Beginning with the line that holds "Image resolution: width=450", copy each line to the end of the records exactly, except the pictures.

SUPPLIED INFORMATION Start Marker

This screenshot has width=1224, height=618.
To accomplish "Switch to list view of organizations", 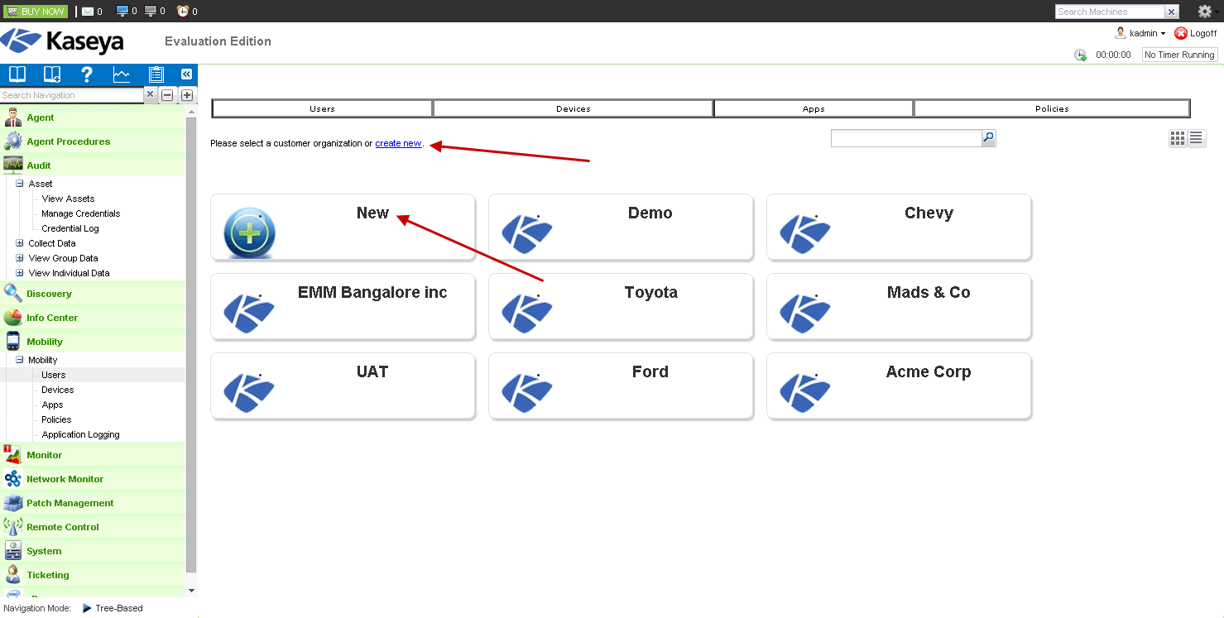I will pos(1197,138).
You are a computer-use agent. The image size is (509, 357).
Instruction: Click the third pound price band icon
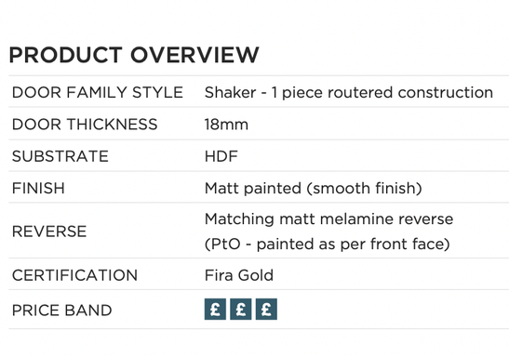coord(266,309)
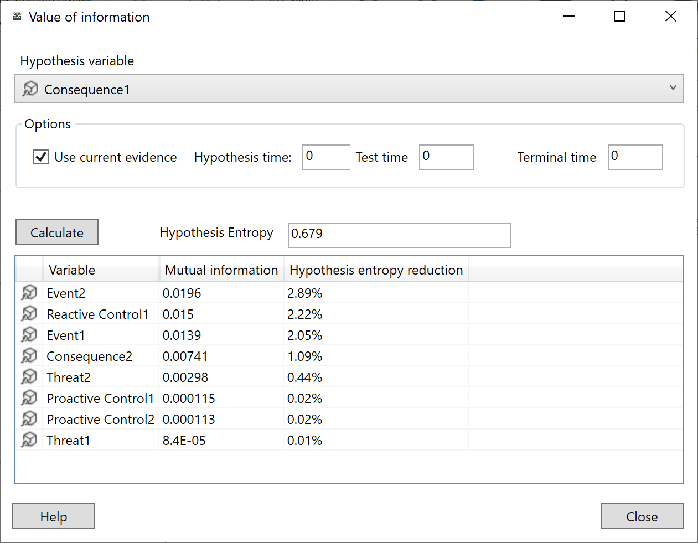Click the node icon beside Proactive Control1
Viewport: 698px width, 543px height.
tap(29, 398)
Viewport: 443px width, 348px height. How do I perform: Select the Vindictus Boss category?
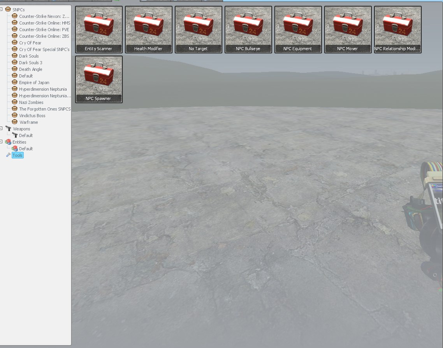[32, 116]
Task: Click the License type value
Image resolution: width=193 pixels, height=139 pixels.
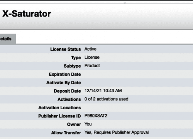Action: (92, 58)
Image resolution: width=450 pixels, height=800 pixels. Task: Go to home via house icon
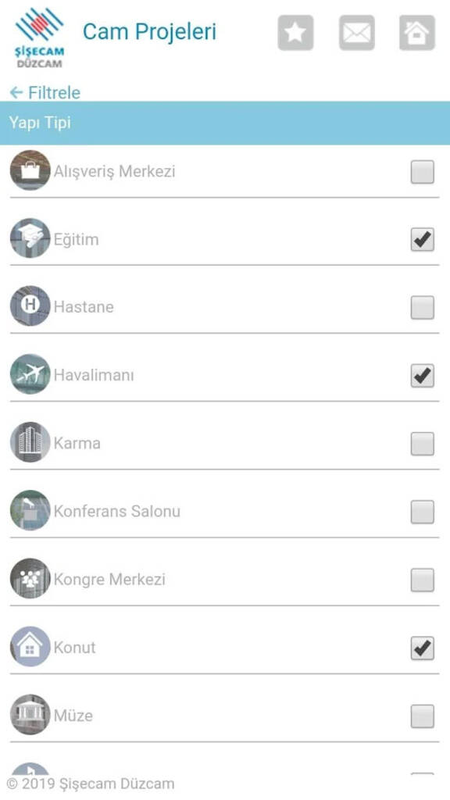(417, 33)
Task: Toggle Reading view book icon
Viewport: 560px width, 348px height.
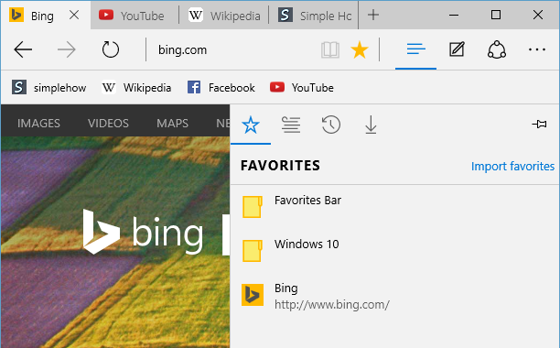Action: (x=330, y=49)
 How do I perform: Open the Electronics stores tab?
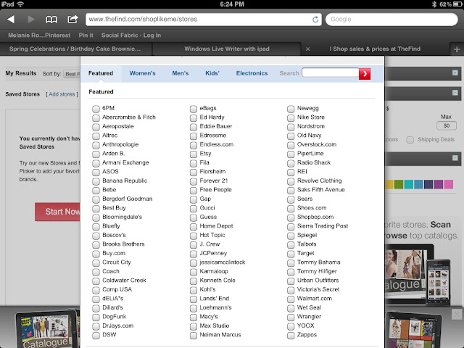(x=252, y=73)
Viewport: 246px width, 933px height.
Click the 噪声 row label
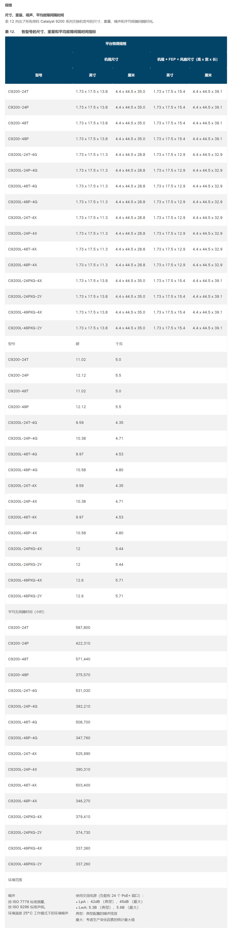(12, 895)
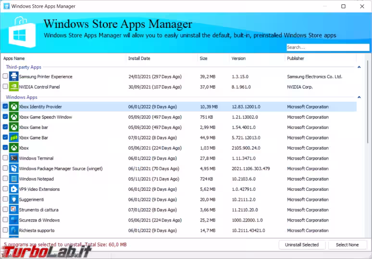Click the Samsung Printer Experience app icon
Viewport: 372px width, 259px height.
click(14, 76)
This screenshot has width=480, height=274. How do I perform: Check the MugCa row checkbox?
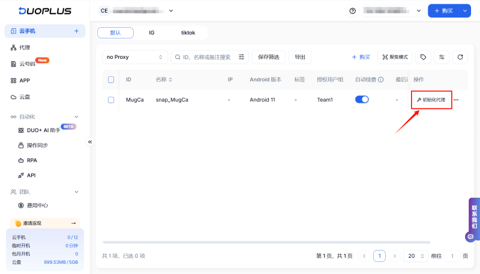click(111, 100)
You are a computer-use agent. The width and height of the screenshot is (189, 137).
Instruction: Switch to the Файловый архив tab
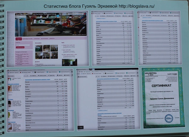27,39
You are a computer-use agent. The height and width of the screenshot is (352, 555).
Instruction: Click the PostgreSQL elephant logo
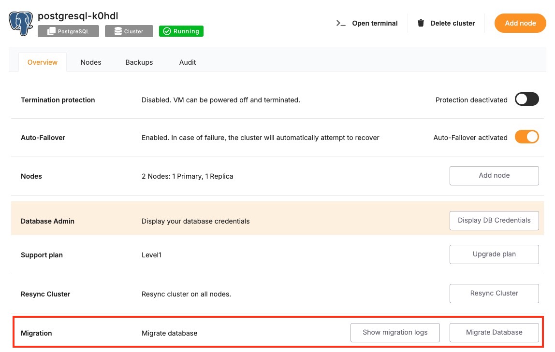point(21,23)
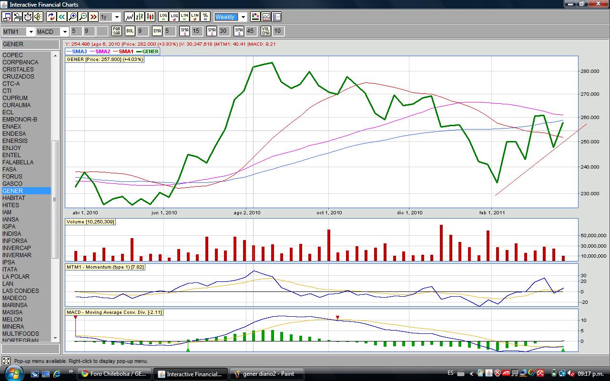The width and height of the screenshot is (610, 381).
Task: Click the zoom out magnifier icon
Action: click(x=83, y=17)
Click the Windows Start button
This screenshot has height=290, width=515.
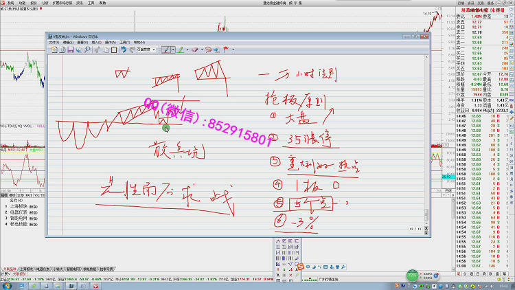(x=5, y=285)
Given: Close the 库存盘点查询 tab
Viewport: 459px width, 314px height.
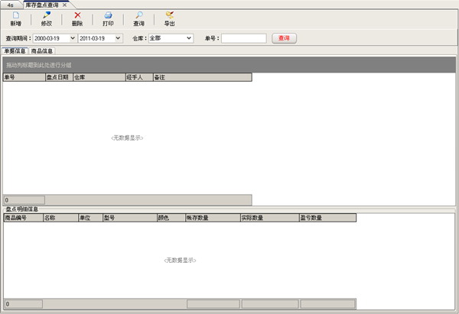Looking at the screenshot, I should [x=64, y=5].
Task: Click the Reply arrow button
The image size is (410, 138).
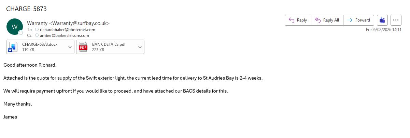Action: click(298, 20)
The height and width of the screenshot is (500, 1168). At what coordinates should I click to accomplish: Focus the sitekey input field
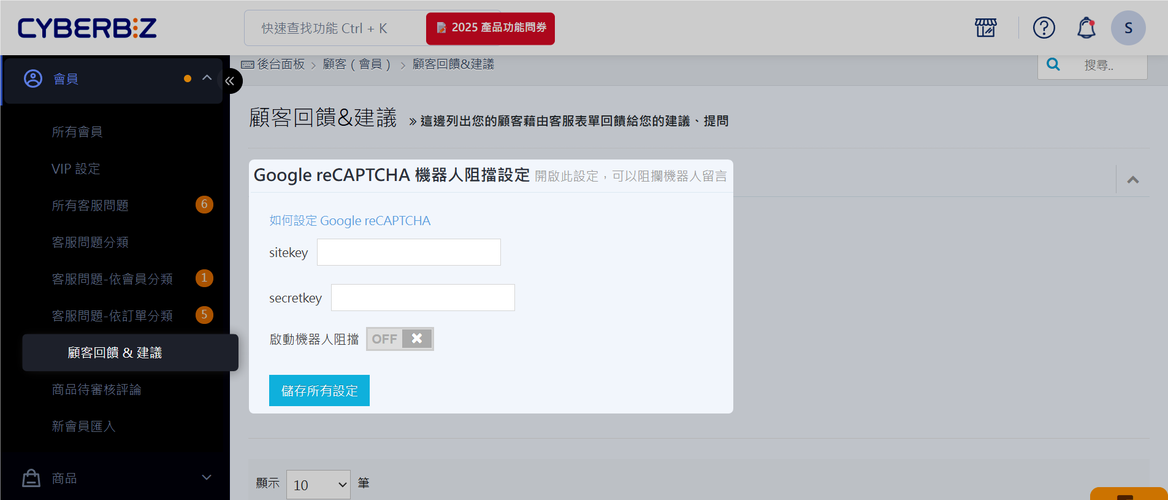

SUPPLIED INFORMATION End Marker

▶ _SOLUTION TO THIS PROBLEM_:
Image resolution: width=450 pixels, height=800 pixels. Task: Go to home via house icon
(417, 33)
Task: Toggle Reading view book icon
Viewport: 560px width, 348px height.
Action: (x=330, y=49)
 How do I perform: Open the Electronics stores tab?
(x=252, y=73)
Viewport: 246px width, 933px height.
Click the 噪声 row label
(12, 895)
Click the Samsung Printer Experience app icon
Viewport: 372px width, 259px height.
click(14, 76)
This screenshot has width=480, height=274. How do I perform: Check the MugCa row checkbox?
click(111, 100)
You are a computer-use agent. The width and height of the screenshot is (189, 137).
Instruction: Switch to the Файловый архив tab
27,39
You are a computer-use agent. The height and width of the screenshot is (352, 555).
Instruction: Click the PostgreSQL elephant logo
point(21,23)
The width and height of the screenshot is (610, 381).
Task: Click the zoom out magnifier icon
Action: click(x=83, y=17)
Click the Windows Start button
This screenshot has height=290, width=515.
(x=5, y=285)
Given: Close the 库存盘点查询 tab
Viewport: 459px width, 314px height.
Looking at the screenshot, I should [x=64, y=5].
Task: Click the Reply arrow button
The image size is (410, 138).
Action: click(298, 20)
The height and width of the screenshot is (500, 1168). At what coordinates should I click to accomplish: Focus the sitekey input field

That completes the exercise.